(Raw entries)
>>

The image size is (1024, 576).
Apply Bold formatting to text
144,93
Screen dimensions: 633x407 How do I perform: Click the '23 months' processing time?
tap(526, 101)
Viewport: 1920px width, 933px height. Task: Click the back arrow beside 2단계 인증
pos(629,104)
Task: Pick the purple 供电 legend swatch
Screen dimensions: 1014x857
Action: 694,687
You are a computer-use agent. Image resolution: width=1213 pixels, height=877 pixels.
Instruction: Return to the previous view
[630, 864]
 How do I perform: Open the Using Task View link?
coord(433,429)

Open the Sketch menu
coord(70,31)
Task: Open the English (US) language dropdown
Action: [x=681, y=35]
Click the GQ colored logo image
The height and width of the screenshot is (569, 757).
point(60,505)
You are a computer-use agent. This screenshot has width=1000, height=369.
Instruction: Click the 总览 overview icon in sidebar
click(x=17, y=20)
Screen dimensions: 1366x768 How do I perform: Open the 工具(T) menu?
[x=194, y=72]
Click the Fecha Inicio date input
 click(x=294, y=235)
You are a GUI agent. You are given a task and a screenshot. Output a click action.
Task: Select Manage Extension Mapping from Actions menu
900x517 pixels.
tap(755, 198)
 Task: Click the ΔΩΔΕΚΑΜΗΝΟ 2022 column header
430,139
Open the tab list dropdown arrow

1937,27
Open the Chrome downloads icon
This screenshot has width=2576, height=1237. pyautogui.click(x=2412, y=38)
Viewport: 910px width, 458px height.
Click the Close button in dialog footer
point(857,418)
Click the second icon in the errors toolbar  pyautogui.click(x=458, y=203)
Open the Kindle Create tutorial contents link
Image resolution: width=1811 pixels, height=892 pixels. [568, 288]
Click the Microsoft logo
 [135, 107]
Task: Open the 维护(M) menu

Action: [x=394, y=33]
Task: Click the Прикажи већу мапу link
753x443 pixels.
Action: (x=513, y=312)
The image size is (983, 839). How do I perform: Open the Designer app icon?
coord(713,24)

<<

- Written instruction
Copy every entry above verbatim, line for line.

- Solution to the problem
The image size is (1024, 576).
Apply Bold formatting to text
144,93
Screen dimensions: 633x407 How do I perform: Click the '23 months' processing time?
tap(526, 101)
Viewport: 1920px width, 933px height. Task: Click the back arrow beside 2단계 인증
pos(629,104)
Task: Pick the purple 供电 legend swatch
Screen dimensions: 1014x857
Action: 694,687
You are a computer-use agent. Image resolution: width=1213 pixels, height=877 pixels.
Instruction: Return to the previous view
[630, 864]
 How do I perform: Open the Using Task View link?
coord(433,429)

Open the Sketch menu
coord(70,31)
Task: Open the English (US) language dropdown
Action: [x=681, y=35]
Click the GQ colored logo image
The height and width of the screenshot is (569, 757).
point(60,505)
You are a computer-use agent. This screenshot has width=1000, height=369.
Instruction: Click the 总览 overview icon in sidebar
click(x=17, y=20)
Screen dimensions: 1366x768 How do I perform: Open the 工具(T) menu?
[x=194, y=72]
Click the Fecha Inicio date input
 click(x=294, y=235)
You are a GUI agent. You are given a task and a screenshot. Output a click action.
Task: Select Manage Extension Mapping from Actions menu
900x517 pixels.
tap(755, 198)
 Task: Click the ΔΩΔΕΚΑΜΗΝΟ 2022 column header
430,139
Open the tab list dropdown arrow

1937,27
Open the Chrome downloads icon
This screenshot has width=2576, height=1237. pyautogui.click(x=2412, y=38)
Viewport: 910px width, 458px height.
Click the Close button in dialog footer
point(857,418)
Click the second icon in the errors toolbar  pyautogui.click(x=458, y=203)
Open the Kindle Create tutorial contents link
Image resolution: width=1811 pixels, height=892 pixels. [568, 288]
Click the Microsoft logo
 [135, 107]
Task: Open the 维护(M) menu

Action: [x=394, y=33]
Task: Click the Прикажи већу мапу link
753x443 pixels.
Action: (x=513, y=312)
The image size is (983, 839). How do I perform: Open the Designer app icon?
coord(713,24)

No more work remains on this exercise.